Exercise goal —
Each record is to be reproduced verbatim.
* * * *
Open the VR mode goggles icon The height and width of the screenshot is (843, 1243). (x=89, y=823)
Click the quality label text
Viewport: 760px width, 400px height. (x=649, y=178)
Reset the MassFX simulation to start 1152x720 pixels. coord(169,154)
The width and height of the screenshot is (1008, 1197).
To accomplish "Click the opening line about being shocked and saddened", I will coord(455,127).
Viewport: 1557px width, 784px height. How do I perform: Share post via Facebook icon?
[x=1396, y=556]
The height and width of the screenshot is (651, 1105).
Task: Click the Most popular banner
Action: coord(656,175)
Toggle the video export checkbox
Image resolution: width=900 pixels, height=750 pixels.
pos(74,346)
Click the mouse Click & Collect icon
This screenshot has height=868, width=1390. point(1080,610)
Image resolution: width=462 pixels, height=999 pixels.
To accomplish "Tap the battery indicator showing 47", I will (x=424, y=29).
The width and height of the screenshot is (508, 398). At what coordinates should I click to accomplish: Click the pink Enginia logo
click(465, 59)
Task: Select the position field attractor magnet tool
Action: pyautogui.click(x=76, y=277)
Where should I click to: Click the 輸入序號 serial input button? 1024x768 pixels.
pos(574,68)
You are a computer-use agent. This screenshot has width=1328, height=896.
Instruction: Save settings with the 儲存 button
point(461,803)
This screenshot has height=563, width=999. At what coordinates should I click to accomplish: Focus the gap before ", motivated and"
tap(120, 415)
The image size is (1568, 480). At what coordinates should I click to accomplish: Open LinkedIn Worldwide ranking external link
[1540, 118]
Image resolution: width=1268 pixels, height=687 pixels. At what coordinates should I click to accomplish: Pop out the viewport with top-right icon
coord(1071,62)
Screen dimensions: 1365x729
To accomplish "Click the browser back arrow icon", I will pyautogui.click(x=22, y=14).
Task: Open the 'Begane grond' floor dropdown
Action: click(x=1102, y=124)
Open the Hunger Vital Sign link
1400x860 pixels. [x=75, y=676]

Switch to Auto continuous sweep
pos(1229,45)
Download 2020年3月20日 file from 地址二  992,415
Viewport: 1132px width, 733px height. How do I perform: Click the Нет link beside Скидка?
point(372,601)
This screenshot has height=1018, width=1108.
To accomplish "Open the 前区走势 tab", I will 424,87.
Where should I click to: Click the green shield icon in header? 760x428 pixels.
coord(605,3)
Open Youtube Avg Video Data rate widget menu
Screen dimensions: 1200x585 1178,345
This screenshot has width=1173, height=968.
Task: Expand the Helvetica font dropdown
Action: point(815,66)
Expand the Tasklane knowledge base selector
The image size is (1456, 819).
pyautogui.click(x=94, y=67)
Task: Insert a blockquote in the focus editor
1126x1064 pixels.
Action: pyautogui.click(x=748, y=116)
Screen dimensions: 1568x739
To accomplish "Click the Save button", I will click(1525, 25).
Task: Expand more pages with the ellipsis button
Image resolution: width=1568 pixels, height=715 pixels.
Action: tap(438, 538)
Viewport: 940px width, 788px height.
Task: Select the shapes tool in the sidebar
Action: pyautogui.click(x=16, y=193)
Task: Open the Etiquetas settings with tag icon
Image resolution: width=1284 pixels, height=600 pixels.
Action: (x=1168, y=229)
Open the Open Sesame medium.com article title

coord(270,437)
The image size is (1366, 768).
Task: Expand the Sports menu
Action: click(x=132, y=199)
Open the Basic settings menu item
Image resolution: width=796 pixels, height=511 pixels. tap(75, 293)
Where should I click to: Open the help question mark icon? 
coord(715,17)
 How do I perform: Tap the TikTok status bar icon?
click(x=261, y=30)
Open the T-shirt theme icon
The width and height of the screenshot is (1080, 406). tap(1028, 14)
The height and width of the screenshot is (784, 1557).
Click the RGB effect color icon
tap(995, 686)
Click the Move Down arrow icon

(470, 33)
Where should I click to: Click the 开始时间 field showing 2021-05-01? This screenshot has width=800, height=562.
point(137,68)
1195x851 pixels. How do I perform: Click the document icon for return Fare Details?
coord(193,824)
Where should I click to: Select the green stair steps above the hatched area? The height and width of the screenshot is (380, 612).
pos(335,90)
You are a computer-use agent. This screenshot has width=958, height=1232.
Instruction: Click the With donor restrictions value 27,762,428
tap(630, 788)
* * * *
Answer to this task —
Open the VR mode goggles icon The height and width of the screenshot is (843, 1243). (x=89, y=823)
Click the quality label text
Viewport: 760px width, 400px height. (x=649, y=178)
Reset the MassFX simulation to start 1152x720 pixels. coord(169,154)
The width and height of the screenshot is (1008, 1197).
To accomplish "Click the opening line about being shocked and saddened", I will coord(455,127).
Viewport: 1557px width, 784px height. How do I perform: Share post via Facebook icon?
[x=1396, y=556]
The height and width of the screenshot is (651, 1105).
Task: Click the Most popular banner
Action: coord(656,175)
Toggle the video export checkbox
Image resolution: width=900 pixels, height=750 pixels.
pos(74,346)
Click the mouse Click & Collect icon
This screenshot has height=868, width=1390. point(1080,610)
Image resolution: width=462 pixels, height=999 pixels.
To accomplish "Tap the battery indicator showing 47", I will (x=424, y=29).
The width and height of the screenshot is (508, 398). At what coordinates should I click to accomplish: Click the pink Enginia logo
click(465, 59)
Task: Select the position field attractor magnet tool
Action: pyautogui.click(x=76, y=277)
Where should I click to: Click the 輸入序號 serial input button? 1024x768 pixels.
pos(574,68)
You are a computer-use agent. This screenshot has width=1328, height=896.
Instruction: Save settings with the 儲存 button
point(461,803)
This screenshot has height=563, width=999. At what coordinates should I click to accomplish: Focus the gap before ", motivated and"
tap(120, 415)
The image size is (1568, 480). At what coordinates should I click to accomplish: Open LinkedIn Worldwide ranking external link
[1540, 118]
Image resolution: width=1268 pixels, height=687 pixels. At what coordinates should I click to accomplish: Pop out the viewport with top-right icon
coord(1071,62)
Screen dimensions: 1365x729
To accomplish "Click the browser back arrow icon", I will pyautogui.click(x=22, y=14).
Task: Open the 'Begane grond' floor dropdown
Action: click(x=1102, y=124)
Open the Hunger Vital Sign link
1400x860 pixels. [x=75, y=676]

Switch to Auto continuous sweep
pos(1229,45)
Download 2020年3月20日 file from 地址二  992,415
Viewport: 1132px width, 733px height. How do I perform: Click the Нет link beside Скидка?
point(372,601)
This screenshot has height=1018, width=1108.
To accomplish "Open the 前区走势 tab", I will 424,87.
Where should I click to: Click the green shield icon in header? 760x428 pixels.
coord(605,3)
Open Youtube Avg Video Data rate widget menu
Screen dimensions: 1200x585 1178,345
This screenshot has width=1173, height=968.
Task: Expand the Helvetica font dropdown
Action: point(815,66)
Expand the Tasklane knowledge base selector
The image size is (1456, 819).
pyautogui.click(x=94, y=67)
Task: Insert a blockquote in the focus editor
1126x1064 pixels.
Action: pyautogui.click(x=748, y=116)
Screen dimensions: 1568x739
To accomplish "Click the Save button", I will click(1525, 25).
Task: Expand more pages with the ellipsis button
Image resolution: width=1568 pixels, height=715 pixels.
Action: tap(438, 538)
Viewport: 940px width, 788px height.
Task: Select the shapes tool in the sidebar
Action: pyautogui.click(x=16, y=193)
Task: Open the Etiquetas settings with tag icon
Image resolution: width=1284 pixels, height=600 pixels.
Action: (x=1168, y=229)
Open the Open Sesame medium.com article title

coord(270,437)
The image size is (1366, 768).
Task: Expand the Sports menu
Action: click(x=132, y=199)
Open the Basic settings menu item
Image resolution: width=796 pixels, height=511 pixels. tap(75, 293)
Where should I click to: Open the help question mark icon? 
coord(715,17)
 How do I perform: Tap the TikTok status bar icon?
click(x=261, y=30)
Open the T-shirt theme icon
The width and height of the screenshot is (1080, 406). tap(1028, 14)
The height and width of the screenshot is (784, 1557).
Click the RGB effect color icon
tap(995, 686)
Click the Move Down arrow icon

(470, 33)
Where should I click to: Click the 开始时间 field showing 2021-05-01? This screenshot has width=800, height=562.
point(137,68)
1195x851 pixels. How do I perform: Click the document icon for return Fare Details?
coord(193,824)
Where should I click to: Select the green stair steps above the hatched area? The height and width of the screenshot is (380, 612).
pos(335,90)
You are a computer-use agent. This screenshot has width=958, height=1232.
Instruction: Click the With donor restrictions value 27,762,428
tap(630, 788)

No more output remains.